= ABOUT THIS TASK =
In the records below, the line with "Open the Google apps grid" opens the range and the line with "Given: Enable the Spherize data checkbox" closes it; print that range exactly and nothing else.

= MATERIAL FOR THIS TASK =

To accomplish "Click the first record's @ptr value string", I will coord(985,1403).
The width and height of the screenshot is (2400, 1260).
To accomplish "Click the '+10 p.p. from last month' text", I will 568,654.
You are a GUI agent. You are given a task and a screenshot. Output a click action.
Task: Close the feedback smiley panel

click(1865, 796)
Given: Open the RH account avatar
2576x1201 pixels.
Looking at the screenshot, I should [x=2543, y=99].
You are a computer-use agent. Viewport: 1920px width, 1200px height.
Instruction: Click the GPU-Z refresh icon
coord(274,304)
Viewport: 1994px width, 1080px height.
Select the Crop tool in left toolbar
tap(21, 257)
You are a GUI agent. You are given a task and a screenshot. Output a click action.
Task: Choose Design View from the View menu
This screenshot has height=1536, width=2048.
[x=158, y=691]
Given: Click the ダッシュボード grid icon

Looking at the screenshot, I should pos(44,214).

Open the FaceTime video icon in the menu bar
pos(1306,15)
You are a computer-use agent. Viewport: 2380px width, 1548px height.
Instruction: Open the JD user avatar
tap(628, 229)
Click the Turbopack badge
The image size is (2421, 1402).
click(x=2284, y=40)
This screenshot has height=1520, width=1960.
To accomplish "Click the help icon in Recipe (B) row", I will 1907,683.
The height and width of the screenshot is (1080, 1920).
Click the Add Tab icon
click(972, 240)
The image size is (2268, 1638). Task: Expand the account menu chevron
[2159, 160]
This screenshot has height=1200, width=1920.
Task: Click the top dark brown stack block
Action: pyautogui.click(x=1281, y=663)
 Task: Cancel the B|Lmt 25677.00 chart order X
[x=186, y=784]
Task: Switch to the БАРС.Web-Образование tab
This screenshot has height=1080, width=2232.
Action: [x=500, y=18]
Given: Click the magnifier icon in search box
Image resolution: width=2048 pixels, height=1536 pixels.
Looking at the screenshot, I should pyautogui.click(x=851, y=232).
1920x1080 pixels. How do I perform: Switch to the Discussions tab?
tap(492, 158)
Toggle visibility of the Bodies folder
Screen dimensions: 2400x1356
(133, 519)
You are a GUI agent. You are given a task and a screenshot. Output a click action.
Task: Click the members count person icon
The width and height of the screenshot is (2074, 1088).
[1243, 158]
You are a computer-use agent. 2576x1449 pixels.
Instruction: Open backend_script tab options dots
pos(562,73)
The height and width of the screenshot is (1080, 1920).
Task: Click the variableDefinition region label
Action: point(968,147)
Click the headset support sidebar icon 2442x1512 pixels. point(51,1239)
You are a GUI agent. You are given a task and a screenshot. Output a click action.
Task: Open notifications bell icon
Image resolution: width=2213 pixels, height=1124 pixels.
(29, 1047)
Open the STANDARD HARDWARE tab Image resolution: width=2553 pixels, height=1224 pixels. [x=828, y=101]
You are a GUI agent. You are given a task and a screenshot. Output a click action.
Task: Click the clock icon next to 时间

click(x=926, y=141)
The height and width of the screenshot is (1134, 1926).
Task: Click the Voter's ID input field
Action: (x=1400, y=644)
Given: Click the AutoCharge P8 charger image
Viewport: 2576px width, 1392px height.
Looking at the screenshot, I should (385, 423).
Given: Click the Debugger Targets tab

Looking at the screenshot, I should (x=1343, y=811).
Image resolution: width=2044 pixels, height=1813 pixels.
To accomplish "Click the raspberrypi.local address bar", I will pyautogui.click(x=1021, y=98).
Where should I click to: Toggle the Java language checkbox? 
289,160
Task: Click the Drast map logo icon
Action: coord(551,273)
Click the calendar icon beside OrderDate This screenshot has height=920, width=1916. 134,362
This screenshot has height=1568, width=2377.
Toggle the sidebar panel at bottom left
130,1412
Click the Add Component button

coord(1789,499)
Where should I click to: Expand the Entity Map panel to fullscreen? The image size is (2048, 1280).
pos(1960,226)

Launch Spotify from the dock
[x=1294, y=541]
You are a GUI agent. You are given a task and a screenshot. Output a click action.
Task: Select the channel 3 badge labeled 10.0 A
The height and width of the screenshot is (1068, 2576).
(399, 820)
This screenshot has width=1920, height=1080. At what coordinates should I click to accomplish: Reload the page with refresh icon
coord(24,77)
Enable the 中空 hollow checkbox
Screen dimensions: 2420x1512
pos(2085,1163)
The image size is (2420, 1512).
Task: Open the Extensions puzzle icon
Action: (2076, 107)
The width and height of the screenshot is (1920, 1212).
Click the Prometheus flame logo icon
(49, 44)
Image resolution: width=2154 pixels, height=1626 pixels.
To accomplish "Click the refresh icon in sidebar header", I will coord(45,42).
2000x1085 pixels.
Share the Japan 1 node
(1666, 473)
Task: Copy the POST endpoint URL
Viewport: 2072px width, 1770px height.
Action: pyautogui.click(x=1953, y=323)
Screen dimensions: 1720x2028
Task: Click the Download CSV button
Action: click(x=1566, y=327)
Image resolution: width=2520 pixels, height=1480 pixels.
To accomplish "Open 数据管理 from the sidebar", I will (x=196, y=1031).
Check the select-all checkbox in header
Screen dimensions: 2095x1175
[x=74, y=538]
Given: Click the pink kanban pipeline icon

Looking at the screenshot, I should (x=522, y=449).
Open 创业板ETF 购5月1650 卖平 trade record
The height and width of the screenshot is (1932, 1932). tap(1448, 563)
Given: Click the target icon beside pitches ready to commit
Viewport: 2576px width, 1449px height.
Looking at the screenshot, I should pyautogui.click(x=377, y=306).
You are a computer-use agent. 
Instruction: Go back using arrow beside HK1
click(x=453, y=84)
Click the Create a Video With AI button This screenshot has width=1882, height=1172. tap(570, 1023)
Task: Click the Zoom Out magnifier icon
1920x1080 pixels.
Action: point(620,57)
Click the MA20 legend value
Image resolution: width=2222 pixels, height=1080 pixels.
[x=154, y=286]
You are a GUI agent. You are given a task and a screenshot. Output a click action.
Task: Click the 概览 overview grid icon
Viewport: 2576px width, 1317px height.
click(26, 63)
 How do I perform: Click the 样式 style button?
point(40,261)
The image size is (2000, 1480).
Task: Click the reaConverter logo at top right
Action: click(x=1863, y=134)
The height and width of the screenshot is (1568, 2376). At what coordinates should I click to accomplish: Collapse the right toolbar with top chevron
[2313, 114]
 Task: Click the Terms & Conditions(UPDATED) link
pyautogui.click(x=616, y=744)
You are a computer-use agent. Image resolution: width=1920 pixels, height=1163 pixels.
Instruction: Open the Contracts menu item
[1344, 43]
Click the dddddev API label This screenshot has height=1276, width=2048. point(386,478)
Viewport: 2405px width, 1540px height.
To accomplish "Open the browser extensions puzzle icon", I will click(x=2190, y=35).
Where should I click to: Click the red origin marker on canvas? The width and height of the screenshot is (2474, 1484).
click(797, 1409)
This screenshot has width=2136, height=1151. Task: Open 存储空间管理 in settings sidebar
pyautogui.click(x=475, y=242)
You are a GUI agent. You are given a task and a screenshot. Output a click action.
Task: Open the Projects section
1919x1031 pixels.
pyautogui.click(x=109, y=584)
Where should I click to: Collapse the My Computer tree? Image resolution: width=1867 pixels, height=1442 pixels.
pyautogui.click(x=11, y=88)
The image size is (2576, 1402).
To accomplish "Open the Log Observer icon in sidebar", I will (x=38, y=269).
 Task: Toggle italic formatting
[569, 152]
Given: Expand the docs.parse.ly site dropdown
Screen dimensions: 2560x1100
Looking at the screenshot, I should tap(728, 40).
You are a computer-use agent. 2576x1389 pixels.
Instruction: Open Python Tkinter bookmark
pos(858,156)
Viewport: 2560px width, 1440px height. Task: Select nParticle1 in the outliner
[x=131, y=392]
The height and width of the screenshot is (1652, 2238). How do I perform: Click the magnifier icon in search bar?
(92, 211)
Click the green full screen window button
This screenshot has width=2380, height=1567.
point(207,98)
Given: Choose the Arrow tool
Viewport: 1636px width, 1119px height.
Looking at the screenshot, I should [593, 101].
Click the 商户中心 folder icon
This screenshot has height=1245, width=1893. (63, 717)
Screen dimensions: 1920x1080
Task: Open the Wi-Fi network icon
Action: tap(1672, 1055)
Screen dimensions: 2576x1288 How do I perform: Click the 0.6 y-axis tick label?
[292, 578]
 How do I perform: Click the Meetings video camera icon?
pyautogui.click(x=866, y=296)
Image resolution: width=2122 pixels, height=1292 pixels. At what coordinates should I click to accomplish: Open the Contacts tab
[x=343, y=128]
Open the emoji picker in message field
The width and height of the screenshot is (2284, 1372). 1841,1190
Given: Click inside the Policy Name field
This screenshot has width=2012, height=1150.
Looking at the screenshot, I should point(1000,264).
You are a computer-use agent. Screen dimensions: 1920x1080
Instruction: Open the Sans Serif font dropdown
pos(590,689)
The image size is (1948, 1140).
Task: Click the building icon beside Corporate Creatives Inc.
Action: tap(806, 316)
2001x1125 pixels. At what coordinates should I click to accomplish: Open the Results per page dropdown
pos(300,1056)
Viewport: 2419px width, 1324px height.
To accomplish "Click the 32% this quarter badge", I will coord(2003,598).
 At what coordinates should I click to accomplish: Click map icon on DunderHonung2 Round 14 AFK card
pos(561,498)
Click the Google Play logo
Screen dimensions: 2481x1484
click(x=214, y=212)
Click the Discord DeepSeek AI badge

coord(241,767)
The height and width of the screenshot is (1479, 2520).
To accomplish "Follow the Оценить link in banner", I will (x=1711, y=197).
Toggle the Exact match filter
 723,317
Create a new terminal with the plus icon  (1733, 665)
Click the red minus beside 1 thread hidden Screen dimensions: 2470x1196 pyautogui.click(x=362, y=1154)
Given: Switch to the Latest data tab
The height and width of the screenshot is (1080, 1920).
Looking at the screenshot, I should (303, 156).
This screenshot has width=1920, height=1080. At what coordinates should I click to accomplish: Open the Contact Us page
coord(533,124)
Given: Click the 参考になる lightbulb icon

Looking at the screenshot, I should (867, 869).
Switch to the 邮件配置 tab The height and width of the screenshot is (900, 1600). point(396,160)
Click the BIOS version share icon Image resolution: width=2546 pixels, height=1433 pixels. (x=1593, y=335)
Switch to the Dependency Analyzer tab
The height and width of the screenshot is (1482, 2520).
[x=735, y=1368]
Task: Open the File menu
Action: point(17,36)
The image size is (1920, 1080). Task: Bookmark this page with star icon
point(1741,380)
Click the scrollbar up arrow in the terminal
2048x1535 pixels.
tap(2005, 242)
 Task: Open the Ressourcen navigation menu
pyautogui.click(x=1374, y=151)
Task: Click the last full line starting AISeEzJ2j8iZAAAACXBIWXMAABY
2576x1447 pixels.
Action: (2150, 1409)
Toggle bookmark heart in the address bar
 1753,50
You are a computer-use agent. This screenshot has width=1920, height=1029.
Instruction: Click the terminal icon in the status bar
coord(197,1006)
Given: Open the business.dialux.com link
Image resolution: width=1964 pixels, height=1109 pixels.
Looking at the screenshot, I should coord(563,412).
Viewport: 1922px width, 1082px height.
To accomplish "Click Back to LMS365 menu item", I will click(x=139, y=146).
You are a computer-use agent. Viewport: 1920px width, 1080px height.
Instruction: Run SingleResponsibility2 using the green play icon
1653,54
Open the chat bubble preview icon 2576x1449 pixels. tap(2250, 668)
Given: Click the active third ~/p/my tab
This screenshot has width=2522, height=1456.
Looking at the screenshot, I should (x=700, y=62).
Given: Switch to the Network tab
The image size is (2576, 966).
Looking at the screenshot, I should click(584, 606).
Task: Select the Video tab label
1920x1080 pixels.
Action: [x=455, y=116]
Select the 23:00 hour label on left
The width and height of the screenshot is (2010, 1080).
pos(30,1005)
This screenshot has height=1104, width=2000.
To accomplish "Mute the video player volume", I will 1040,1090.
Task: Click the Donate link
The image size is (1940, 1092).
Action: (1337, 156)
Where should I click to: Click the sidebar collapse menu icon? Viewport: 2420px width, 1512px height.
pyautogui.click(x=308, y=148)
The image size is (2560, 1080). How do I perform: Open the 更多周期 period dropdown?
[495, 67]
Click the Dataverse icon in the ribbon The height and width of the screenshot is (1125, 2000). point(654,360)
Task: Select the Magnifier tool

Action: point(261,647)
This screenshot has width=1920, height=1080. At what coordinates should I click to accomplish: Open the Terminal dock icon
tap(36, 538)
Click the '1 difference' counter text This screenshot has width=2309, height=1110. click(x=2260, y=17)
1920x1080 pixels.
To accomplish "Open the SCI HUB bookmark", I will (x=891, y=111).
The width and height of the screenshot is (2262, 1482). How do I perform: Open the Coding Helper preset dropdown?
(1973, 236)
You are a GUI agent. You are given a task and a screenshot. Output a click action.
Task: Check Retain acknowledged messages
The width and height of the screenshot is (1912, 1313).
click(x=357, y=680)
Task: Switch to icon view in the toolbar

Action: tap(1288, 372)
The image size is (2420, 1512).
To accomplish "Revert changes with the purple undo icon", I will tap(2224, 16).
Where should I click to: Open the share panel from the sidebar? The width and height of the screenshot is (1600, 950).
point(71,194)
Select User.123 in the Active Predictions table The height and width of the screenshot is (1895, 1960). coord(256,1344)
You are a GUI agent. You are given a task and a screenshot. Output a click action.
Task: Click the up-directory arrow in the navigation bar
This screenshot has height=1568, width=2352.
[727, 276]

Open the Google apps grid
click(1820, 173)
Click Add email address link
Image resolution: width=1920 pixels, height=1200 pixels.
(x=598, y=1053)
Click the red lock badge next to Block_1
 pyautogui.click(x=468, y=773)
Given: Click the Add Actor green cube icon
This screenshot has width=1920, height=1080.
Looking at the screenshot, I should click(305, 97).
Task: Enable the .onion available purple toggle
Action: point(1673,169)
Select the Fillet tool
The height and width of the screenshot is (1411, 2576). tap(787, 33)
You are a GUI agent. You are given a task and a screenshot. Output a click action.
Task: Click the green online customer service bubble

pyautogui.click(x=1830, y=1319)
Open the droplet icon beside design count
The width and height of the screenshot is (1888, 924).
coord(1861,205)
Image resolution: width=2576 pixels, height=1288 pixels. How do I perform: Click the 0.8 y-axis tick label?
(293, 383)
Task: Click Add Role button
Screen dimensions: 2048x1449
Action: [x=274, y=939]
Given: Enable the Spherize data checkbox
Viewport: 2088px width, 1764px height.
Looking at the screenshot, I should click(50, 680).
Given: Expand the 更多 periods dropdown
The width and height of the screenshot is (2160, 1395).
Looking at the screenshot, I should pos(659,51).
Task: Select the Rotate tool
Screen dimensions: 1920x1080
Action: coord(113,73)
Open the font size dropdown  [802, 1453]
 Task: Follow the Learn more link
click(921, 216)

= RESULT BELOW =
Open the Google apps grid
click(1820, 173)
Click Add email address link
Image resolution: width=1920 pixels, height=1200 pixels.
(x=598, y=1053)
Click the red lock badge next to Block_1
 pyautogui.click(x=468, y=773)
Given: Click the Add Actor green cube icon
This screenshot has width=1920, height=1080.
Looking at the screenshot, I should click(305, 97).
Task: Enable the .onion available purple toggle
Action: point(1673,169)
Select the Fillet tool
The height and width of the screenshot is (1411, 2576). tap(787, 33)
You are a GUI agent. You are given a task and a screenshot. Output a click action.
Task: Click the green online customer service bubble

pyautogui.click(x=1830, y=1319)
Open the droplet icon beside design count
The width and height of the screenshot is (1888, 924).
coord(1861,205)
Image resolution: width=2576 pixels, height=1288 pixels. How do I perform: Click the 0.8 y-axis tick label?
(293, 383)
Task: Click Add Role button
Screen dimensions: 2048x1449
Action: [x=274, y=939]
Given: Enable the Spherize data checkbox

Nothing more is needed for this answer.